Targovax ASA: Second quarter and first half 2019 results

Oslo, Norway, 22 August 2019 – Targovax ASA (OSE: TRVX), a clinical stage biotechnology company developing immune activators to target hard-to-treat solid tumors, today announces its second quarter and first half 2019 results.

A meeting for investors, analysts and press will take place in Oslo today at 10:00 CET (details below).


  • The last patient entered into the ONCOS-102 trial in mesothelioma. Recruitment was completed with 31 patients. Six-month randomized overall response rate (ORR) and immune data are expected around New Year 2019-20
  • The first patients entered into part 2 of the ONCOS-102 trial in checkpoint inhibitor refractory advanced melanoma, where the dosing is increased from three to twelve injections
  • The Journal of Medical Virology published a Targovax paper named “Abscopal effect when combining oncolytic adenovirus and checkpoint inhibitor in a humanized NOG mouse model of melanoma”
  • Targovax filed patents on three next generation ONCOS oncolytic viruses
  • Targovax announced its decision to fully focus the company’s resources and efforts on the ONCOS platform
  • Targovax successfully completed a Private Placement (PP) in March, raising gross proceeds of NOK 74m, with a subsequent repair share issue raising gross proceeds of NOK 1m


  • In July, Targovax announced data from part 1 of the ONCOS-102 trial in checkpoint inhibitor refractory advanced melanoma, showing validated clinical responses in three out of nine patients (33% ORR) and immune activation in all nine patients
  • In July, the dose escalation part of the phase I/II trial of ONCOS-102 in combination with the checkpoint inhibitor Imfinzi in patients with advanced peritoneal malignancies was completed, and the expansion part of the trial opened for patient enrollment

Øystein Soug, CEO commented: “In May, we made the important decision to fully focus our resources on advancing the ONCOS oncolytic virus platform. Oncolytic viruses are increasingly recognized as an important future class of immune activators, and Targovax is well positioned as one of the leaders in this rapidly evolving field. Maintaining that position require speed and agility. We have four ongoing combination trials with ONCOS-102, and the key studies will generate data in the next six to twelve months. Our main focus going forward will be to deliver these data points and solidify Targovax position as a leader in the oncolytic virus space.”
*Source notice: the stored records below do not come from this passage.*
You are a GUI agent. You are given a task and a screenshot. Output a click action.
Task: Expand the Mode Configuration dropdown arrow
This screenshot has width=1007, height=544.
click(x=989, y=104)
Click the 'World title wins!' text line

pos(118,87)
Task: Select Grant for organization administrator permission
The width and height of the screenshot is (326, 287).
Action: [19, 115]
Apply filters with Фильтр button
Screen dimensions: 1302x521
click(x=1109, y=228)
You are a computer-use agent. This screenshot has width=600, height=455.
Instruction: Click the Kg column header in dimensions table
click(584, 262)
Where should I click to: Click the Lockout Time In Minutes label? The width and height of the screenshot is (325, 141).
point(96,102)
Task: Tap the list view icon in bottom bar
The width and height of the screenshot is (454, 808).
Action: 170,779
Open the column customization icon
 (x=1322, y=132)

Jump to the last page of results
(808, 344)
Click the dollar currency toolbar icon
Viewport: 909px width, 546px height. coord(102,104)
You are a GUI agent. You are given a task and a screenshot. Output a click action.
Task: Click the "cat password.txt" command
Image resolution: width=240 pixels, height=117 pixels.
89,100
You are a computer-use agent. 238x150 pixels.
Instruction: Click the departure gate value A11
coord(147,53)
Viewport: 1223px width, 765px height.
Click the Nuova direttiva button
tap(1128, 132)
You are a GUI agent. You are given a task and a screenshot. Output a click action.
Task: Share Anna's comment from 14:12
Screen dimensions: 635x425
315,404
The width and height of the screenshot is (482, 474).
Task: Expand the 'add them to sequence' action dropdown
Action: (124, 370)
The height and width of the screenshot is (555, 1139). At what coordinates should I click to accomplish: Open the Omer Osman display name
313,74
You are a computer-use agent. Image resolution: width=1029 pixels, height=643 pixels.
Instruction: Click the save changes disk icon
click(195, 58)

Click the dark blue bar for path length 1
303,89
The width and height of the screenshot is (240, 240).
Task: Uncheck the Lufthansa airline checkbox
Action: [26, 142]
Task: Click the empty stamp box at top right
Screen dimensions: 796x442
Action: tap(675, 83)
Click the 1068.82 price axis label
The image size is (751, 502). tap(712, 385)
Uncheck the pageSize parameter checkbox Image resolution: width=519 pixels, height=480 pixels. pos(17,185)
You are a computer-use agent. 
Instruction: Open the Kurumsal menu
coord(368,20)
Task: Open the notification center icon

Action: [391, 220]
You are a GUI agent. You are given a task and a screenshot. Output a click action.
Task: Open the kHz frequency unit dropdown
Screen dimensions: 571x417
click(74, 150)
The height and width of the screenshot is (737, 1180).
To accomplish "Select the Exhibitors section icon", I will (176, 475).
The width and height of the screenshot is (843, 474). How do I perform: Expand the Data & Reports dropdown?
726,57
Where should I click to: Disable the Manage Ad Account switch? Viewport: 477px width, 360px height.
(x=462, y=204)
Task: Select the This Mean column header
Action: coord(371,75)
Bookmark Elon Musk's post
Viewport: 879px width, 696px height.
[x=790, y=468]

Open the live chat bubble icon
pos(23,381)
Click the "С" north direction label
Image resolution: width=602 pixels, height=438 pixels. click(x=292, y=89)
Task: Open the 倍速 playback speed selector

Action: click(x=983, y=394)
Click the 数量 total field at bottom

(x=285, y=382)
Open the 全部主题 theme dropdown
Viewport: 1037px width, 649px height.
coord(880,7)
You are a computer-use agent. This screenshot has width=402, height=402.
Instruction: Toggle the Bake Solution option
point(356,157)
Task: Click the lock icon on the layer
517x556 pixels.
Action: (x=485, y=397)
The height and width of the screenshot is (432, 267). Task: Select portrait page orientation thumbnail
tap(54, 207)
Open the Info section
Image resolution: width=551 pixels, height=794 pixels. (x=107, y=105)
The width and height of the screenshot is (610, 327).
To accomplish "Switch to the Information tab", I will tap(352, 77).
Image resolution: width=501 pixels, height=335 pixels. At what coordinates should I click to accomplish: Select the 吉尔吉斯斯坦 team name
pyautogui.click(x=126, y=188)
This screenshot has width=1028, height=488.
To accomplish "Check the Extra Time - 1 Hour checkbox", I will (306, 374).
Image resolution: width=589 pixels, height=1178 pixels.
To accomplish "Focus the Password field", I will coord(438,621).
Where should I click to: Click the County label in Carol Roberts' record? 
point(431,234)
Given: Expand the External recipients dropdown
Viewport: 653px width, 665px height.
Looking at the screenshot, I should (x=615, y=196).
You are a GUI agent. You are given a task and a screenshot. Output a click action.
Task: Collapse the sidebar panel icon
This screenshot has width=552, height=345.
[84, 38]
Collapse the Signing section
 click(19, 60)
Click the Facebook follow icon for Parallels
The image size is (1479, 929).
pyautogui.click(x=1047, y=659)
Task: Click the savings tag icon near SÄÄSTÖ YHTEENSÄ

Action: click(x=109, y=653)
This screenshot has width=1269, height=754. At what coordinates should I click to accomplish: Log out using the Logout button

The presentation will take place at 10:00 CET at:

Hotel Continental
Stortingsgaten 24/26
0117 Oslo

The presentation will also be webcast live and can be accessed here.

Reporting material

Targovax 2Q report

Targovax 2Q presentation

The quarterly report and presentation are also available at the website  www.circio.com.

For further information, please contact:
Renate Birkeli, Investor Relations
Phone: +47 922 61 624
Email: renate.birkeli@targovax.com

Media and IR enquires:
Andreas Tinglum – Corporate Communications (Norway)
Phone: +47 9300 1773
Email: andreas.tinglum@corpcom.no

About Targovax

Activating the patient’s immune system to fight cancer

Targovax (OSE:TRVX) is a clinical stage immuno-oncology company developing oncolytic viruses to target hard-to-treat solid tumors. Immuno-oncology is currently one of the fastest growing therapeutic fields in medicine.

Targovax’s lead product candidate, ONCOS-102, is a genetically modified oncolytic adenovirus, which has been engineered to selectively infect and replicate in cancer cells. It activates the immune system to generate tumor-specific immune responses. In a phase I monotherapy trial, ONCOS-102 induced both local and systemic innate and adaptive immune activation, with associated clinical benefit. In an ongoing phase I trial, patients who have progressed on anti-PD1 checkpoint inhibitors and treated with ONCOS-102 in combination with Keytruda, demonstrated responses in three of nine patients (33% ORR) including one complete response. ONCOS-102’s lead indication is mesothelioma, where the virus is currently being tested in a randomized phase I/II trial expected to report around new year 2019-20.